▶ **What to produce**:
Copy out the material below, substituting "marker" for each "badge" and leaving everything else unchanged.

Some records

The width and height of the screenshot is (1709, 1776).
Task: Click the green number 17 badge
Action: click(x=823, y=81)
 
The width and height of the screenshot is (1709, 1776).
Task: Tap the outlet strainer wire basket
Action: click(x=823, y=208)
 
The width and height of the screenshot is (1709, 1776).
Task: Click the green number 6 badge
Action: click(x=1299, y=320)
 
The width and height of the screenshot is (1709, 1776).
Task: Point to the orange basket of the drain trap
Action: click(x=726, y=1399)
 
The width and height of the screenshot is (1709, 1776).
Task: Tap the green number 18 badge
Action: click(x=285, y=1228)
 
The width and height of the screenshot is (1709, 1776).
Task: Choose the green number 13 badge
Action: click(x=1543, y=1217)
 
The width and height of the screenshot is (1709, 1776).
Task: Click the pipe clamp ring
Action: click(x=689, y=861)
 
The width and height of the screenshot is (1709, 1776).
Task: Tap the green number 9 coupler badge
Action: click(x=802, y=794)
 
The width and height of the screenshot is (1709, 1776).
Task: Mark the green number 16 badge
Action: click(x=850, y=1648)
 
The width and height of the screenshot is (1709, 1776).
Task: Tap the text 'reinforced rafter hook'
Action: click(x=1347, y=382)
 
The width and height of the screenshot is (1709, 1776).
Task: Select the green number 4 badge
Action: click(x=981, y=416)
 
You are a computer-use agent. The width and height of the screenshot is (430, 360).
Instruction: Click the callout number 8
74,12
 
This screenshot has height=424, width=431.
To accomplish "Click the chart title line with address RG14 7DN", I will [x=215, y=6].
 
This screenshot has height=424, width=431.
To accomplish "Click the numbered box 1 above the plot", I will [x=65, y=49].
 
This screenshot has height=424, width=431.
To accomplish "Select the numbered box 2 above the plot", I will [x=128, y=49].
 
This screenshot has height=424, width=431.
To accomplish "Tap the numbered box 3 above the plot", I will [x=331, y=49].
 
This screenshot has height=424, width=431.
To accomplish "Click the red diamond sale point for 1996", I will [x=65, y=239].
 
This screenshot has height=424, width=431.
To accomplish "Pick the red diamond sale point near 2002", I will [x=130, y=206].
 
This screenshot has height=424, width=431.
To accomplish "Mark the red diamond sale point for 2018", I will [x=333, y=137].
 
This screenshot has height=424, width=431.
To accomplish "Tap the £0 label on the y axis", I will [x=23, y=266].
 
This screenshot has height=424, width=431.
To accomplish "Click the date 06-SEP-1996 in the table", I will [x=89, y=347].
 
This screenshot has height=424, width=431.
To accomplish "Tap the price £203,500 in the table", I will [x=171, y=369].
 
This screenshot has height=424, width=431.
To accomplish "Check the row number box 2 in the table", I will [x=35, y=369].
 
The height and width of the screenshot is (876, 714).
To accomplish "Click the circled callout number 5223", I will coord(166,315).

▶ **Answer to this problem**:
The width and height of the screenshot is (1709, 1776).
Task: Click the green number 17 marker
Action: click(x=823, y=81)
 
The width and height of the screenshot is (1709, 1776).
Task: Tap the outlet strainer wire basket
Action: click(x=823, y=208)
 
The width and height of the screenshot is (1709, 1776).
Task: Click the green number 6 marker
Action: click(x=1299, y=320)
 
The width and height of the screenshot is (1709, 1776).
Task: Point to the orange basket of the drain trap
Action: click(x=726, y=1399)
 
The width and height of the screenshot is (1709, 1776).
Task: Tap the green number 18 marker
Action: click(x=285, y=1228)
 
The width and height of the screenshot is (1709, 1776).
Task: Choose the green number 13 marker
Action: click(x=1543, y=1217)
 
The width and height of the screenshot is (1709, 1776).
Task: Click the pipe clamp ring
Action: click(x=689, y=861)
 
The width and height of the screenshot is (1709, 1776).
Task: Tap the green number 9 coupler marker
Action: click(x=802, y=794)
 
The width and height of the screenshot is (1709, 1776).
Task: Mark the green number 16 marker
Action: click(x=850, y=1648)
 
The width and height of the screenshot is (1709, 1776).
Task: Tap the text 'reinforced rafter hook'
Action: click(x=1347, y=382)
 
The width and height of the screenshot is (1709, 1776).
Task: Select the green number 4 marker
Action: click(x=981, y=416)
 
You are a computer-use agent. The width and height of the screenshot is (430, 360).
Instruction: Click the callout number 8
74,12
 
This screenshot has height=424, width=431.
To accomplish "Click the chart title line with address RG14 7DN", I will [x=215, y=6].
 
This screenshot has height=424, width=431.
To accomplish "Click the numbered box 1 above the plot", I will [x=65, y=49].
 
This screenshot has height=424, width=431.
To accomplish "Select the numbered box 2 above the plot", I will [x=128, y=49].
 
This screenshot has height=424, width=431.
To accomplish "Tap the numbered box 3 above the plot", I will [x=331, y=49].
 
This screenshot has height=424, width=431.
To accomplish "Click the red diamond sale point for 1996", I will [x=65, y=239].
 
This screenshot has height=424, width=431.
To accomplish "Pick the red diamond sale point near 2002", I will [x=130, y=206].
 
This screenshot has height=424, width=431.
To accomplish "Mark the red diamond sale point for 2018", I will [x=333, y=137].
 
This screenshot has height=424, width=431.
To accomplish "Tap the £0 label on the y axis", I will [x=23, y=266].
 
This screenshot has height=424, width=431.
To accomplish "Click the date 06-SEP-1996 in the table", I will [x=89, y=347].
 
This screenshot has height=424, width=431.
To accomplish "Tap the price £203,500 in the table", I will [x=171, y=369].
 
This screenshot has height=424, width=431.
To accomplish "Check the row number box 2 in the table", I will [x=35, y=369].
 
The height and width of the screenshot is (876, 714).
To accomplish "Click the circled callout number 5223", I will coord(166,315).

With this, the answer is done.